There are surely fewer spirits whose reputation has undergone such a dramatic journey in the last 200 years. From the Mother’s Ruin of Victorian London to the bathtub gin of Prohibition to the stylish cocktails it has inspired, gin’s is a chequered history. And now, in this century, it is enjoying another intriguing chapter, as distillers bring ever more exotic and outlandish ingredients to sit alongside the juniper, and the world’s bartenders experiment and explore the possibilities with this versatile, but increasingly varied spirit.
Even the casual observer can see that the last five years has seen an explosion the number of gins being produced in almost every corner of the globe. The Barber Shop in Sydney, part of the Barrelhouse Group, now stocks over 700 gins from all over the world. For example, David Nguyen-Luu, group general manager at Barrelhouse Group, recently started stocking gins from South Africa, and has seen the Japanese gin market explode from one producer two years ago to 25 today.
These ‘new wave’ gins still feature juniper berries, the defining botanical of the spirit, but increasingly they are dominated by other flavours. This can lead to a very different spirit, one that some purists argue is no longer a gin at all. For bartenders, these gins present opportunities to play around with flavours to create mixed drinks and cocktails that appeal to a wider audience, but also the challenge to balance them in a harmonious way.
“There are dry styles and western styles, and Australian gins largely sit in that [second] category,” says Mikey Enright, co-director of Barrelhouse Group. “They have lots of botanicals. Aussie gins are not very juniper forward compared to what I like seeing, but there are lots of flavours from the different botanicals. How far can it go? It’s an open book really. If you look at the flavoured stuff, it’s made the G&T more accessible.”
“There is now basically a gin flavour profile or botanical mix that suits pretty much every palette,” adds Greg Kiss, booze guy of Luxe Wine + Spirits, which imports a range of gins including Elephant Gin. “You have gins with minimal botanicals such as Death’s Door with three botanicals to gins such as Monkey 47 (47 botanicals). Do more botanicals mean a ‘better’ gin? Definitely not. Does having more instruments in an orchestra mean they will make better music? It’s something that if used correctly contributes to the flavour complexity.”
In part, these ‘new wave’ gins are simply trying to stand out in an increasingly crowded market. Gins with ever more specific points of difference are a major trend. Through steeping, infusion or a combination of the two, distillers can add to the principle juniper flavours, with infusion mellowing the flavours and steeping making them more intense. Other methods, such as vacuum distillation have also been trialled.
“The way that you distil those ingredients means you end up with very different attributes,” says Raj Nagra, global brand ambassador for Bombay Sapphire. “With steeping, it’s more pungent, and when you drink something steeped you feel it more in the back of the throat because you’re not pulverising the flavour. Those characteristics can have a definitive impact on the gin.”
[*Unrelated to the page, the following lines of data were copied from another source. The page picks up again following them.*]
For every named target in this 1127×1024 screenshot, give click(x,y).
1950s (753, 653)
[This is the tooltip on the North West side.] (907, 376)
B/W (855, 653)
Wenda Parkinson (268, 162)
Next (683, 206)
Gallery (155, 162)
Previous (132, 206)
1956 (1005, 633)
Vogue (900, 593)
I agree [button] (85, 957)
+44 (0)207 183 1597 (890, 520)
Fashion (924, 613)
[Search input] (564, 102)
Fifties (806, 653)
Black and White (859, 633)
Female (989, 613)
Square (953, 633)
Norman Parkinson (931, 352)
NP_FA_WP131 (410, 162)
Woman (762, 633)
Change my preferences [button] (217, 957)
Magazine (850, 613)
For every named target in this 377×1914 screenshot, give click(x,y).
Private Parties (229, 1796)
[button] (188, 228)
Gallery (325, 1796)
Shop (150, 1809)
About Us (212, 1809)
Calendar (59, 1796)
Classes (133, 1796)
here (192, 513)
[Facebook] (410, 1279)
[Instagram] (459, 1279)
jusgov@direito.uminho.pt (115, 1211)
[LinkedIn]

In Australia and around the world, the popular choices for botanicals has become increasingly indigenous and localised, or more exotic and undiscovered. Local links can be of great value in an increasingly provenance-driven bar scene, while peculiar and eye-catching additions can entice the experimental. But ultimately, for a bartender, it is quality that should always be the determining factor when creating a back bar offer.
“The days of having an OK gin in a nice new coloured bottle with a story created in a marketing meeting have gone,” says Ben Luzz, managing director of Gin Palace in Melbourne. “The hooch has to be exceptional and the story has to be real and tangible, and the distiller has to be passionate and engaging.”